Copy out the material word for word, starting at the line that contains "Where should I click to: Open the AVD" and continuing to the end of the material, with both included. Omit the pictures from your answer.

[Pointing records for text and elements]
--- Begin ---
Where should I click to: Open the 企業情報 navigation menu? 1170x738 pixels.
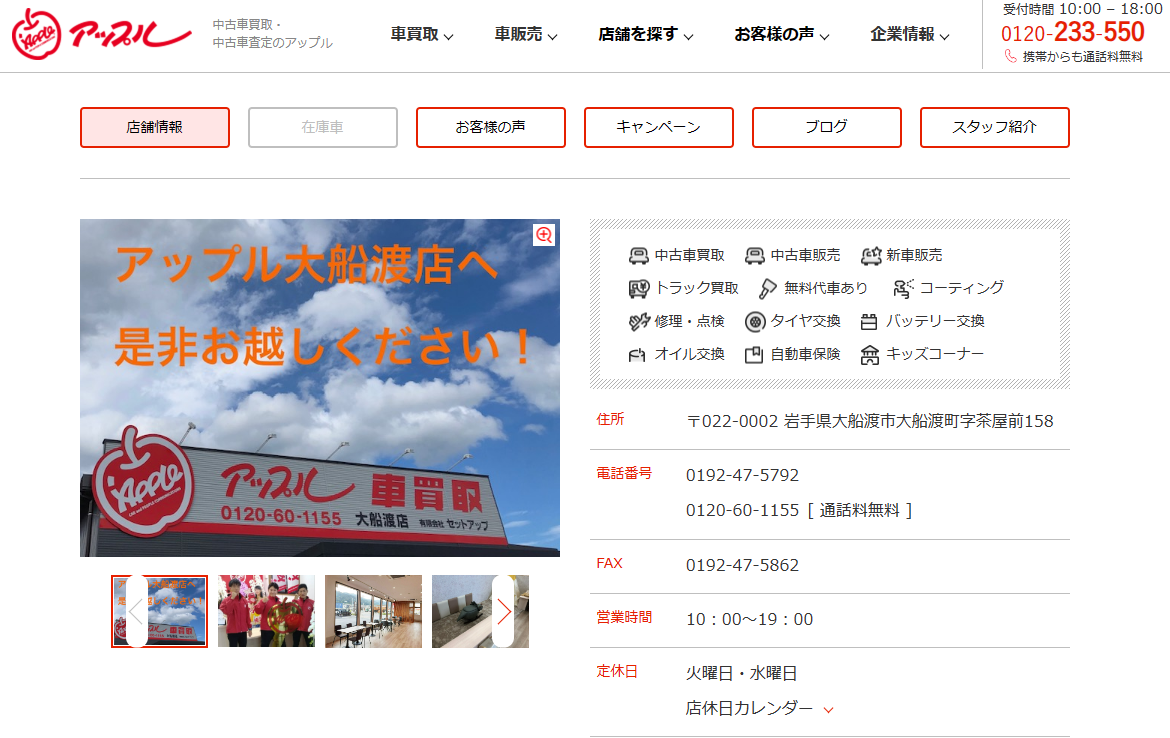(909, 35)
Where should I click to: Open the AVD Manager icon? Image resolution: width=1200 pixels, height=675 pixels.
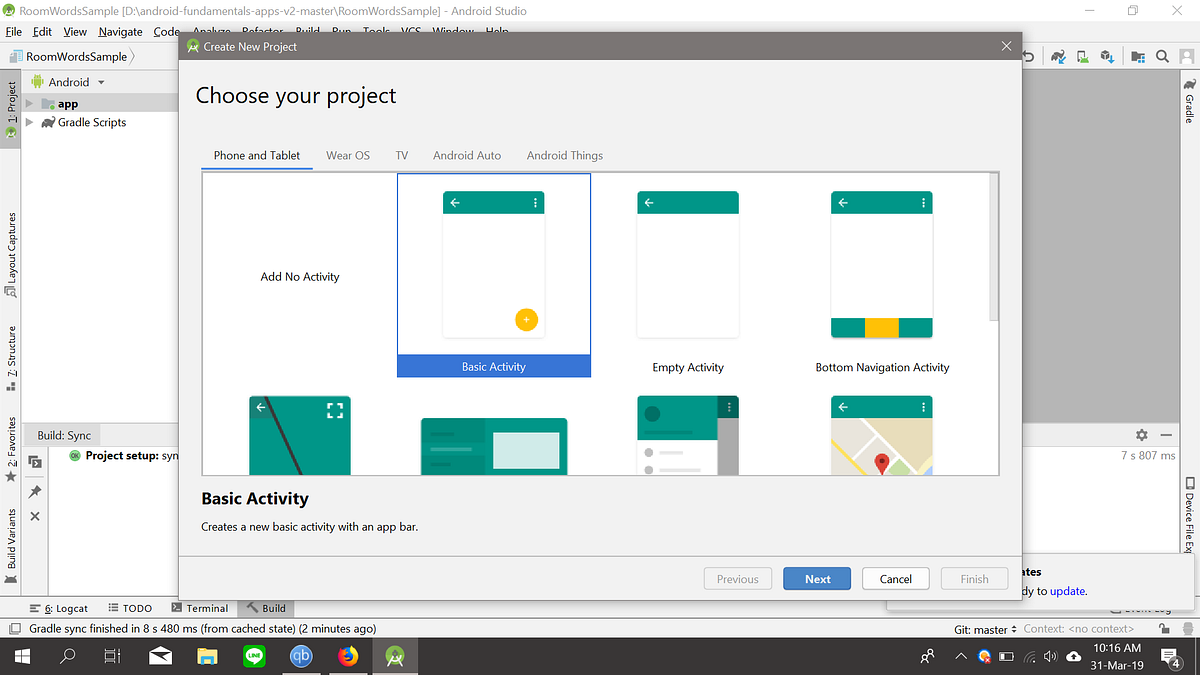(1082, 56)
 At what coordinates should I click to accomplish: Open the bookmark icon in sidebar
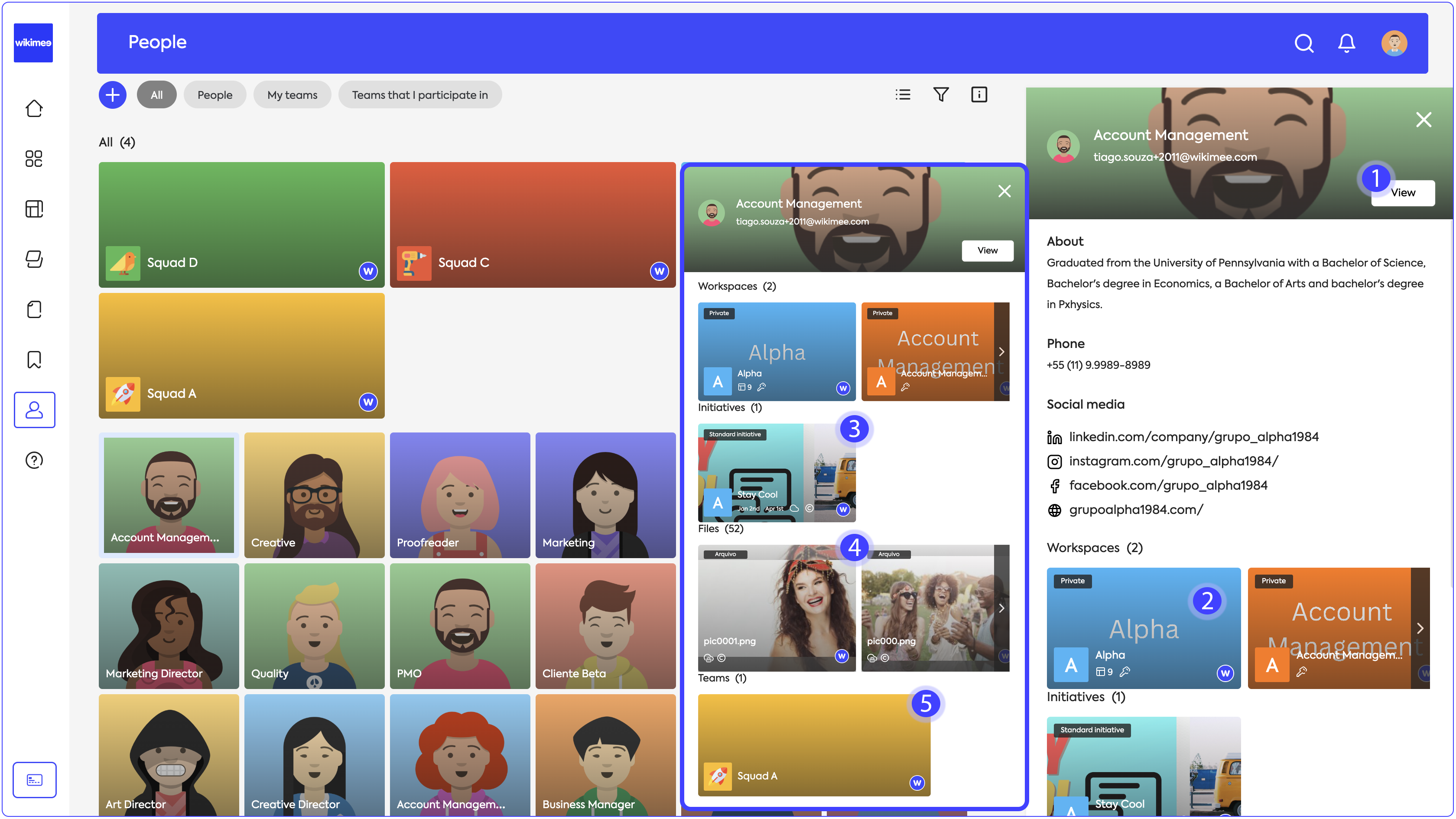pos(34,360)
--- End ---
• _Response to this task_
Where should I click to: Open the AVD Manager icon? Image resolution: width=1200 pixels, height=675 pixels.
(1082, 56)
 At what coordinates should I click to accomplish: Open the bookmark icon in sidebar
pos(34,360)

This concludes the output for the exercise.